30/04/2017
Domingo
III Pascua
Hch
2, 14. 22-33
Sal
15, 1-2. 5. 7-11
1
Pe 1, 17-21
Lc
24, 13-35
Ya todos sabéis lo que ha pasado a las
afueras de Jerusalén. Conocíais a Jesús que, en resumen, era un hombre bueno…
Sin embargo, las autoridades dieron más importancia a esos gestos que ellos
consideraban heréticos que a sus buenas obras. Para ellos la Ley está siempre
por encima del ser humano, sobre todo si es pobre. Así convierten la religión
en un cepo razonable: si quieres tu salvación, debes cumplir las normas. Usando
la misma razón nos vemos obligados a admitir que aquel buen hombre murió ya.

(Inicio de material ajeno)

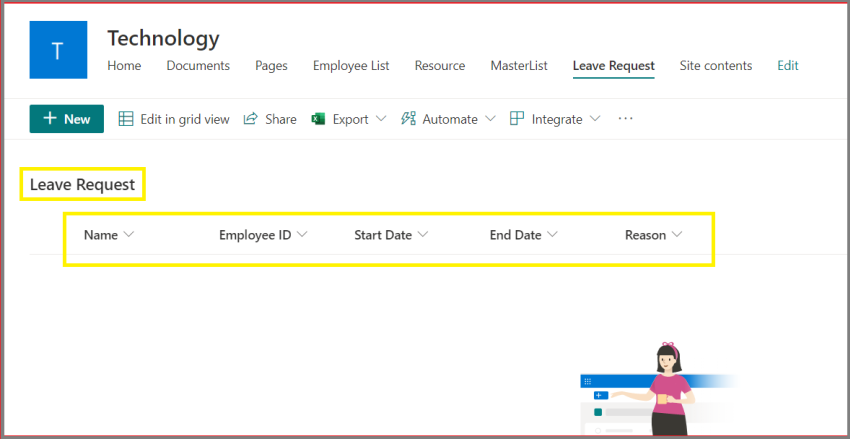The width and height of the screenshot is (850, 439).
Task: Open the Reason column header dropdown
Action: [677, 235]
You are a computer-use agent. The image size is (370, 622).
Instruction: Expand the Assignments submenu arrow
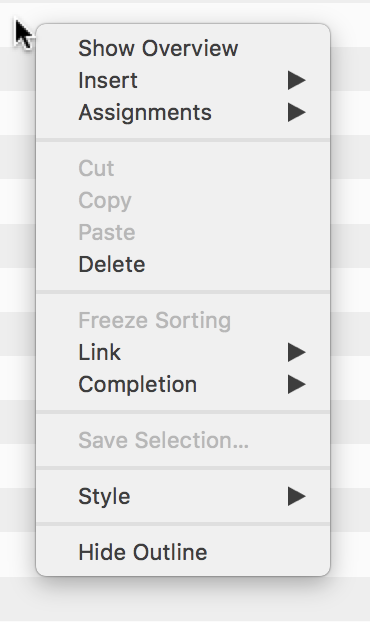297,112
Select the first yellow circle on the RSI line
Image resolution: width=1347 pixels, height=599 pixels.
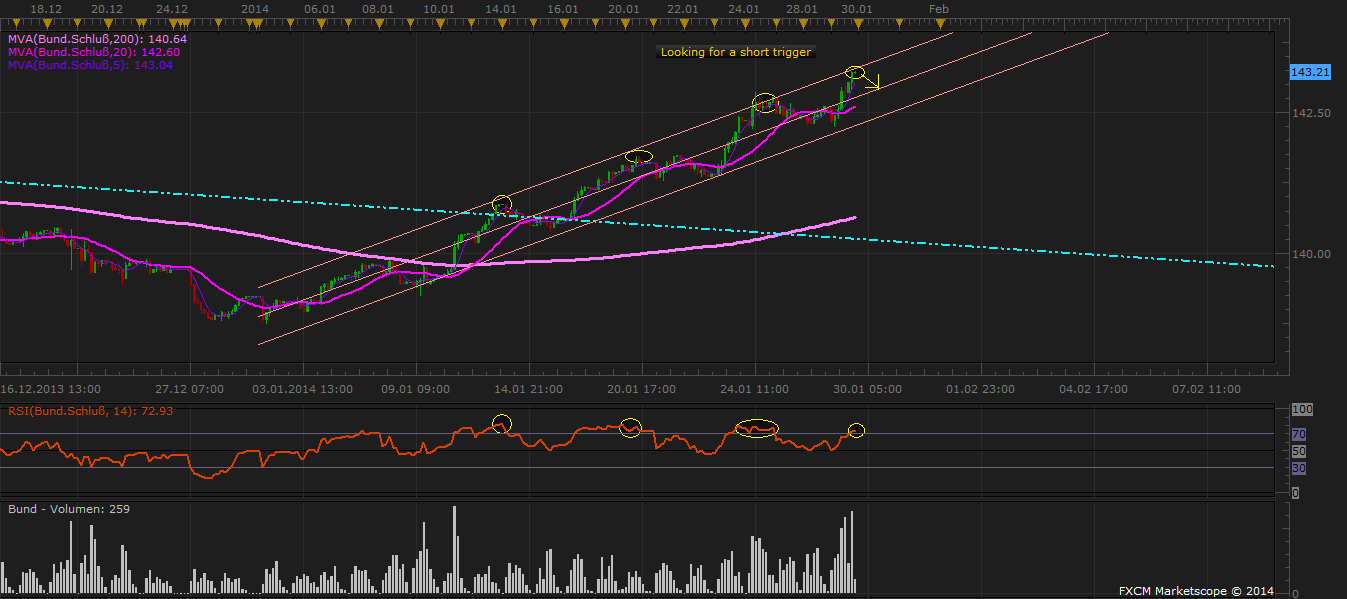pos(502,423)
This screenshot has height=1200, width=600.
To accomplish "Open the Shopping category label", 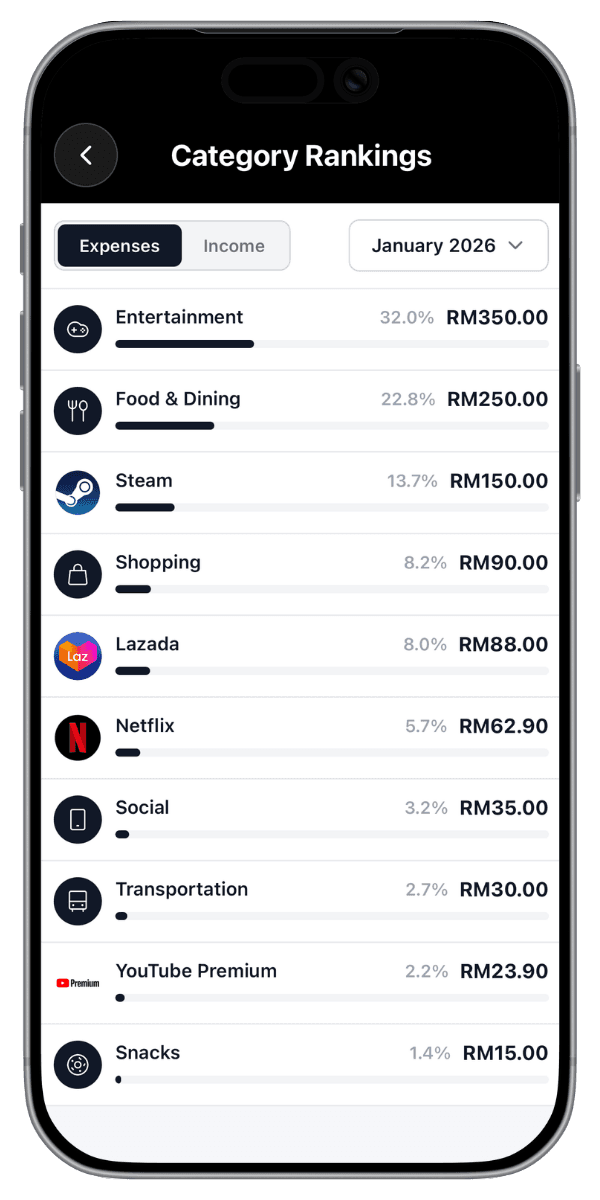I will point(158,562).

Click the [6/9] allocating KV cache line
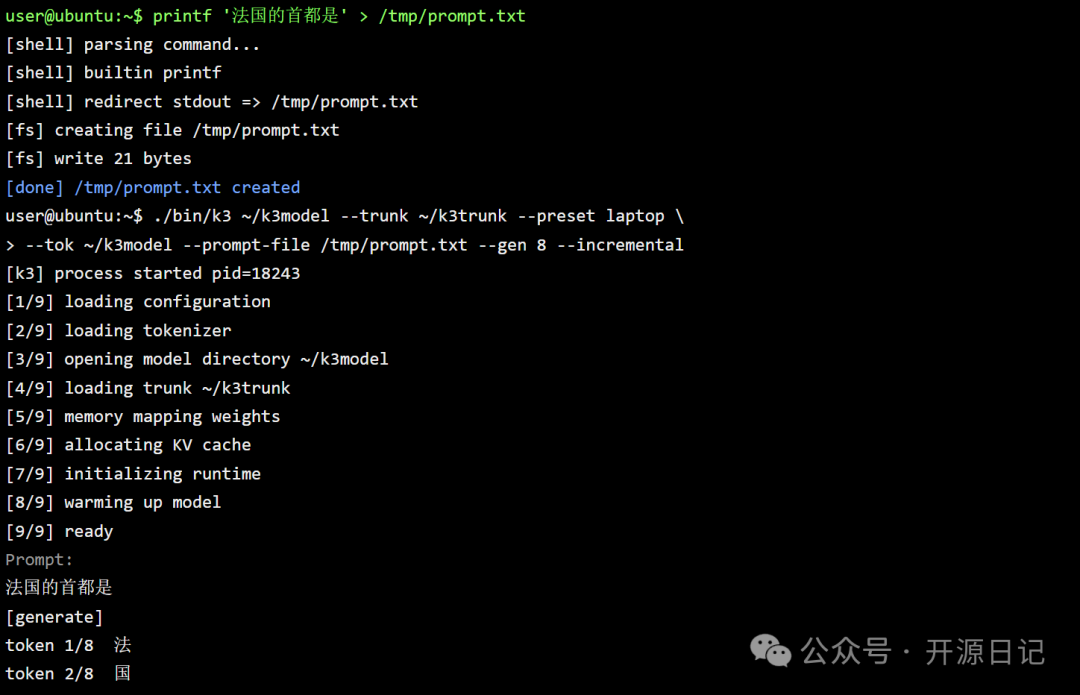point(128,445)
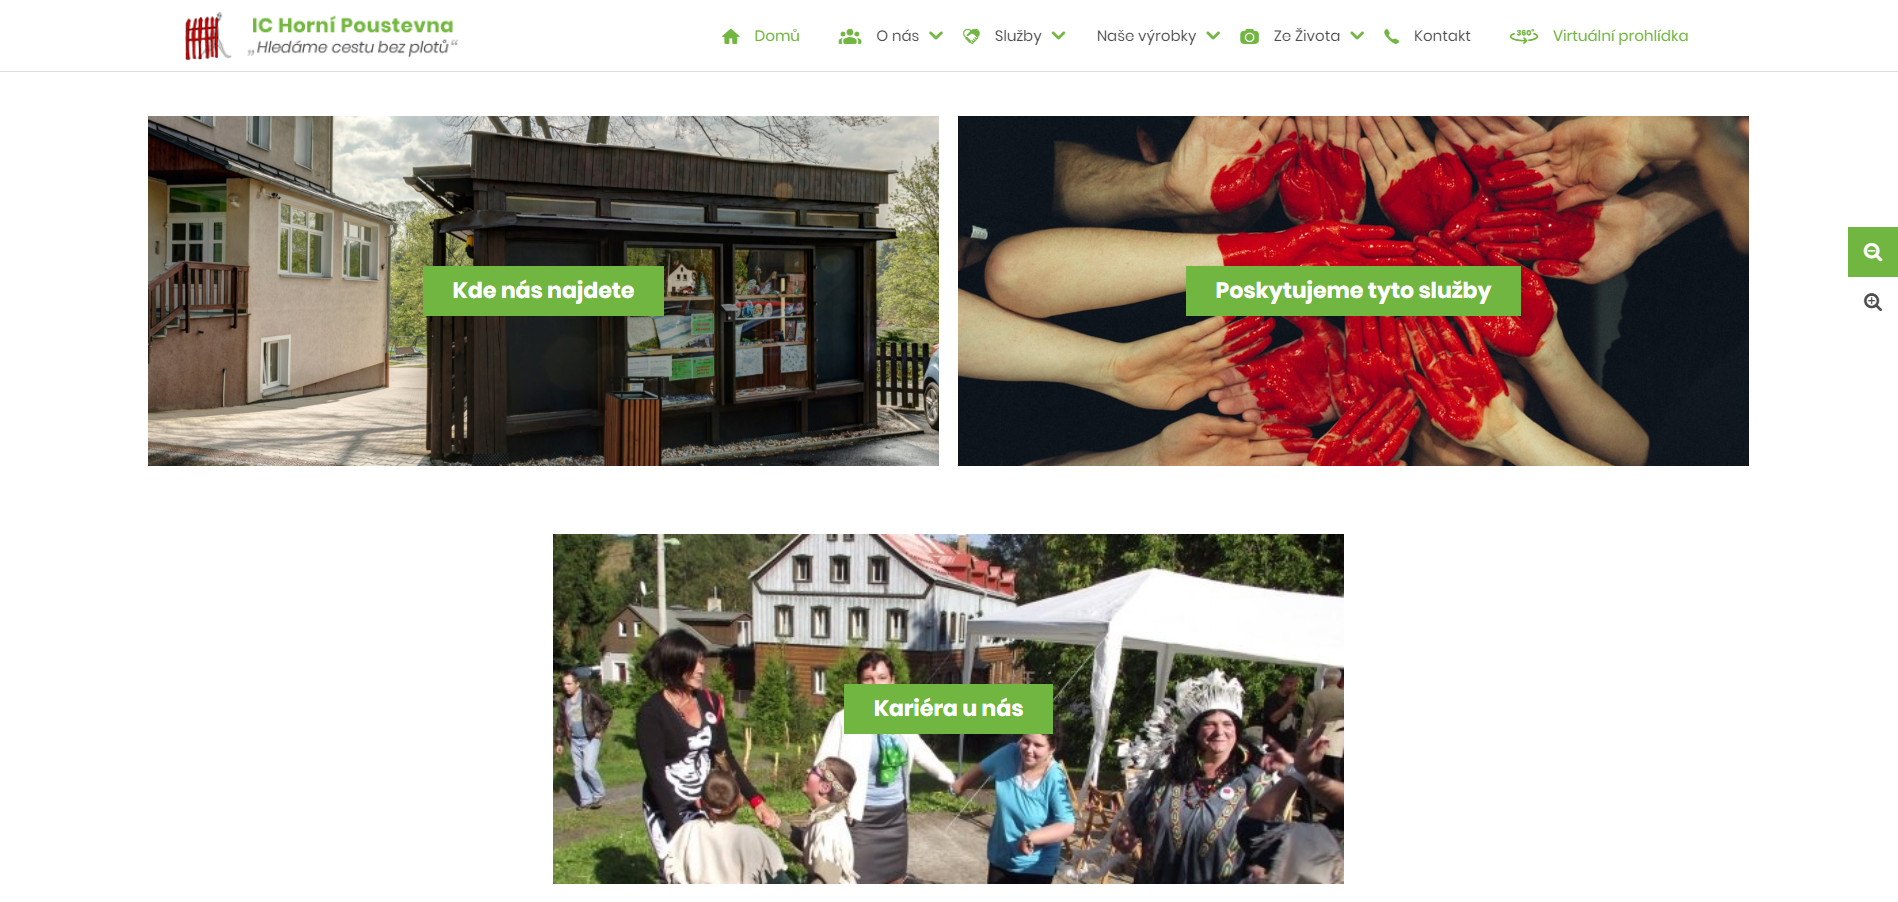Click the green zoom-out magnifier button
Image resolution: width=1898 pixels, height=902 pixels.
click(x=1873, y=252)
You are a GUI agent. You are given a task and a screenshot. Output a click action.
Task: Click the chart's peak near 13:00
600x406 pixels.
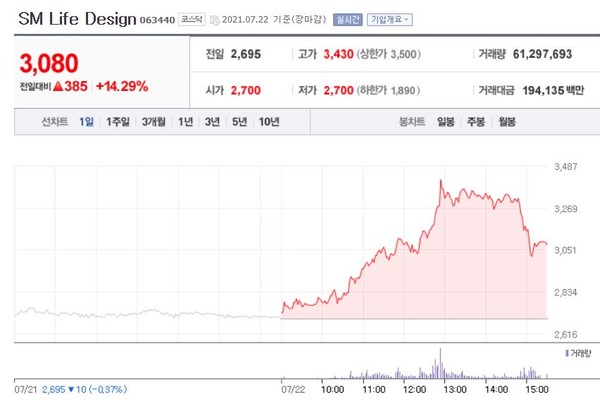coord(441,180)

Pensábamos que sería distinto…
Sin embargo, algo queda de su simiente y
acogeremos al peregrino para que no prosiga su camino expuesto a la oscuridad
de la noche. Así lo habría hecho él. Y en su imitación surge la certeza; en la
intimidad del encuentro personal se revive la intimidad del encuentro con él
mismo y todo cobra ahora un nuevo sentido: su transfiguración definitiva se da
entre dos caminantes abiertos al prójimo y no ya al amparo de la Ley y la
profecía, ambas eran transitorias; la Escritura ilumina los hechos de cada vida
y el recuerdo de lo ocurrido se puede actualizar y vivir en plenitud; el gesto
expresa la actitud del partirse de cada uno y esta experiencia impulsa a cada
discípulo a recorrer juntos la noche sin miedo alguno para dar la noticia
definitiva: “¡Vive!” La vida transformada en memorial es plena acción de
gracias: entrega gratuita de lo gratuitamente recibido para que siembre el
reino de Dios entre nosotros.
Era necesario que todo ocurriese para liberar
nuestra alma del imperio de una razón que no puede concebir a un Dios sediento
de amor y lo imaginaba ávido de cumplimiento. Así, justo donde era inimaginable
encontrar a Dios, él actuó y resurgió desde el vacio mismo de la muerte. Con él
a mi derecha, presente en mi acción cotidiana desde lo hondo del corazón que
compartimos, no queda espacio para el temor.